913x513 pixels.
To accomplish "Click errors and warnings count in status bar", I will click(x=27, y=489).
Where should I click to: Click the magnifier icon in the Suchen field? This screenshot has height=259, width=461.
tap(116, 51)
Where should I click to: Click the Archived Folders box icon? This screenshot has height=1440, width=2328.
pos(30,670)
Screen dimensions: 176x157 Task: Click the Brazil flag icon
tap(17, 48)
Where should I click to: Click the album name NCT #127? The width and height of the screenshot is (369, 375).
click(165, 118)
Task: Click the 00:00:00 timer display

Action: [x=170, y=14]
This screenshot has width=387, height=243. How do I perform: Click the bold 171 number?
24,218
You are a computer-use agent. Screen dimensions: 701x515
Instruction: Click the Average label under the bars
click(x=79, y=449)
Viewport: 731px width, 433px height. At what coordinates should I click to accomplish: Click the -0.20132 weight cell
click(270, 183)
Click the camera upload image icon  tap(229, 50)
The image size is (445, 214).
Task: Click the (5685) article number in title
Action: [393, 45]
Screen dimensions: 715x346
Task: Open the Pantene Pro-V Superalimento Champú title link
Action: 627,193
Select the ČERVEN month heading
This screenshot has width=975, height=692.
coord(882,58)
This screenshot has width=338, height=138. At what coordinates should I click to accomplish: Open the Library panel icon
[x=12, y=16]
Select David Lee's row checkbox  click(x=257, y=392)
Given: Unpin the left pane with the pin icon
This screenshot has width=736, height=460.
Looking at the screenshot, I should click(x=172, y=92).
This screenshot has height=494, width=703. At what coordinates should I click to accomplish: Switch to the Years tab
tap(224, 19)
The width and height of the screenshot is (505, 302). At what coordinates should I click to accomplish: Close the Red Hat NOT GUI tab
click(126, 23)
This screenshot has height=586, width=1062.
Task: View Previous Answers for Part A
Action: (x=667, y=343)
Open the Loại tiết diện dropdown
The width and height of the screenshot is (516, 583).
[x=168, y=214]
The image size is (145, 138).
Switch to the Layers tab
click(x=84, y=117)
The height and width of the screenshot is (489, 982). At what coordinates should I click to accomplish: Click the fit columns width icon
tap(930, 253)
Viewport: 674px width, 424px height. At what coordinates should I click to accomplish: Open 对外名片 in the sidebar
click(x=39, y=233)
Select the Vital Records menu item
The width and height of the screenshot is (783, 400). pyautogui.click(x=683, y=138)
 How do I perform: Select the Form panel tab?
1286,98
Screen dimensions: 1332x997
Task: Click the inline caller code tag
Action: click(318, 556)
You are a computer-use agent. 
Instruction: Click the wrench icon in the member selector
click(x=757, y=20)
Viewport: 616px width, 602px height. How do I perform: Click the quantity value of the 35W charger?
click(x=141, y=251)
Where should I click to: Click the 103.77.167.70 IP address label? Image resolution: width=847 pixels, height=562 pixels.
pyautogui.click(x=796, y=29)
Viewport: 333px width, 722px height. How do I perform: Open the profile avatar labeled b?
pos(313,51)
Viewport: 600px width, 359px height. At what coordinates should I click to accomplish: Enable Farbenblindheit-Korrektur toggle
######
> _할 일_: 위 목록 전체를 "번호"와 "내용" 두 열로 된 마크다운 표로 옮겨 주세요. "번호"에는 행 번호를, "내용"에는 해당 줄을 넣고 빈 줄은 빼 주세요.

> _올바른 답_:
| 번호 | 내용 |
|---|---|
| 1 | 913x513 pixels. |
| 2 | To accomplish "Click errors and warnings count in status bar", I will click(x=27, y=489). |
| 3 | Where should I click to: Click the magnifier icon in the Suchen field? This screenshot has height=259, width=461. |
| 4 | tap(116, 51) |
| 5 | Where should I click to: Click the Archived Folders box icon? This screenshot has height=1440, width=2328. |
| 6 | pos(30,670) |
| 7 | Screen dimensions: 176x157 Task: Click the Brazil flag icon |
| 8 | tap(17, 48) |
| 9 | Where should I click to: Click the album name NCT #127? The width and height of the screenshot is (369, 375). |
| 10 | click(165, 118) |
| 11 | Task: Click the 00:00:00 timer display |
| 12 | Action: [x=170, y=14] |
| 13 | This screenshot has width=387, height=243. How do I perform: Click the bold 171 number? |
| 14 | 24,218 |
| 15 | You are a computer-use agent. Screen dimensions: 701x515 |
| 16 | Instruction: Click the Average label under the bars |
| 17 | click(x=79, y=449) |
| 18 | Viewport: 731px width, 433px height. At what coordinates should I click to accomplish: Click the -0.20132 weight cell |
| 19 | click(270, 183) |
| 20 | Click the camera upload image icon  tap(229, 50) |
| 21 | The image size is (445, 214). |
| 22 | Task: Click the (5685) article number in title |
| 23 | Action: [393, 45] |
| 24 | Screen dimensions: 715x346 |
| 25 | Task: Open the Pantene Pro-V Superalimento Champú title link |
| 26 | Action: 627,193 |
| 27 | Select the ČERVEN month heading |
| 28 | This screenshot has width=975, height=692. |
| 29 | coord(882,58) |
| 30 | This screenshot has width=338, height=138. At what coordinates should I click to accomplish: Open the Library panel icon |
| 31 | [x=12, y=16] |
| 32 | Select David Lee's row checkbox  click(x=257, y=392) |
| 33 | Given: Unpin the left pane with the pin icon |
| 34 | This screenshot has width=736, height=460. |
| 35 | Looking at the screenshot, I should click(x=172, y=92). |
| 36 | This screenshot has height=494, width=703. At what coordinates should I click to accomplish: Switch to the Years tab |
| 37 | tap(224, 19) |
| 38 | The width and height of the screenshot is (505, 302). At what coordinates should I click to accomplish: Close the Red Hat NOT GUI tab |
| 39 | click(126, 23) |
| 40 | This screenshot has height=586, width=1062. |
| 41 | Task: View Previous Answers for Part A |
| 42 | Action: (x=667, y=343) |
| 43 | Open the Loại tiết diện dropdown |
| 44 | The width and height of the screenshot is (516, 583). |
| 45 | [x=168, y=214] |
| 46 | The image size is (145, 138). |
| 47 | Switch to the Layers tab |
| 48 | click(x=84, y=117) |
| 49 | The height and width of the screenshot is (489, 982). At what coordinates should I click to accomplish: Click the fit columns width icon |
| 50 | tap(930, 253) |
| 51 | Viewport: 674px width, 424px height. At what coordinates should I click to accomplish: Open 对外名片 in the sidebar |
| 52 | click(x=39, y=233) |
| 53 | Select the Vital Records menu item |
| 54 | The width and height of the screenshot is (783, 400). pyautogui.click(x=683, y=138) |
| 55 |  How do I perform: Select the Form panel tab? |
| 56 | 1286,98 |
| 57 | Screen dimensions: 1332x997 |
| 58 | Task: Click the inline caller code tag |
| 59 | Action: click(318, 556) |
| 60 | You are a computer-use agent.  |
| 61 | Instruction: Click the wrench icon in the member selector |
| 62 | click(x=757, y=20) |
| 63 | Viewport: 616px width, 602px height. How do I perform: Click the quantity value of the 35W charger? |
| 64 | click(x=141, y=251) |
| 65 | Where should I click to: Click the 103.77.167.70 IP address label? Image resolution: width=847 pixels, height=562 pixels. |
| 66 | pyautogui.click(x=796, y=29) |
| 67 | Viewport: 333px width, 722px height. How do I perform: Open the profile avatar labeled b? |
| 68 | pos(313,51) |
| 69 | Viewport: 600px width, 359px height. At what coordinates should I click to accomplish: Enable Farbenblindheit-Korrektur toggle |